Tarefas propostas
A) Segundo o texto sobre a Declaração Dominus Iesus, por ordem de quem essa declaração foi publicada?
B) Devolva, sem nenhuma alteração, o trecho do texto sobre a Declaração Dominus Iesus que se inicia nas palavras "Caro Amigo, gostaria, de" e termina em "e apostólica.".

Texto de origem
□ □ □ □ □ □ □
Caro Amigo, gostaria, de recordar uma
declaração da Santa Sé, da Congregação para a Doutrina da Fé, publicada por
ordem de São João Paulo II, a Declaração Dominus Iesus. O objetivo do documento
era, na verdade, “recordar aos Bispos, aos teólogos e a todos os fiéis
católicos alguns conteúdos doutrinais imprescindíveis” para a nossa fé católica
e apostólica.
Primeiramente o texto critica uma ideia muito
difundida hoje em dia que afirma que todas as religiões têm o mesmo valor, pois
cada uma ensina uma parte da verdade. A verdade divina é tão grande – dizem
alguns – que nenhuma religião por si só pode exprimi-la totalmente. Assim,
Jesus Cristo seria apenas parte da verdade de Deus. Mas esta verdade precisaria
ser completada pelo que outras religiões apresentam: Buda, Confúcio, Maomé,
etc, seriam outras manifestações da única verdade divina. Jesus poderia até ser
a manifestação mais completa desta verdade, mas Ele não seria a verdade
absoluta e universal.
Que pensar de tal opinião? O Documento insiste
que é necessário “reafirmar, antes de mais, o caráter definitivo e completo da
revelação de Jesus Cristo. Deve, de fato, crer-se firmemente na afirmação que
no mistério de Jesus Cristo, Filho de Deus encarnado, que é o Caminho, a
Verdade e a Vida (cf. Jo 14,6), dá-se a revelação da plenitude da verdade
divina. (...) A verdade profunda, tanto a respeito de Deus como da salvação dos
homens, manifesta-se a nós por esta revelação na Pessoa de Jesus Cristo que é
simultaneamente o mediador e a plenitude da revelação”.
□ □ □ □ □ □ □
Material de origem

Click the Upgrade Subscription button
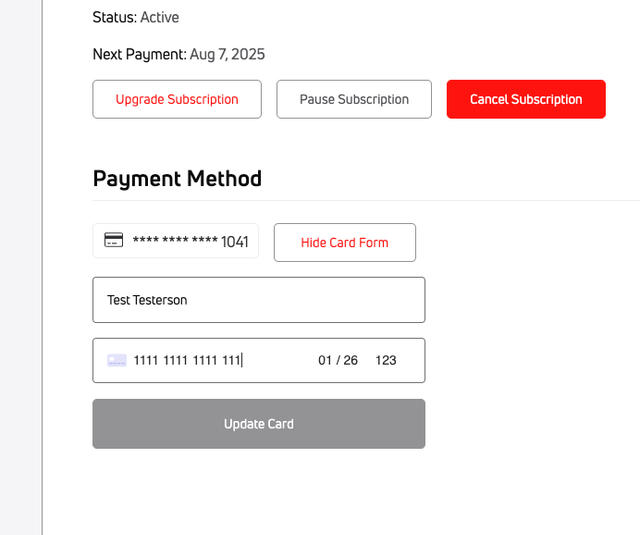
□ □ □ □ □ □ □
Respostas em ordem
A) Por ordem de São João Paulo II.

B)
Caro Amigo, gostaria, de recordar uma
declaração da Santa Sé, da Congregação para a Doutrina da Fé, publicada por
ordem de São João Paulo II, a Declaração Dominus Iesus. O objetivo do documento
era, na verdade, “recordar aos Bispos, aos teólogos e a todos os fiéis
católicos alguns conteúdos doutrinais imprescindíveis” para a nossa fé católica
e apostólica.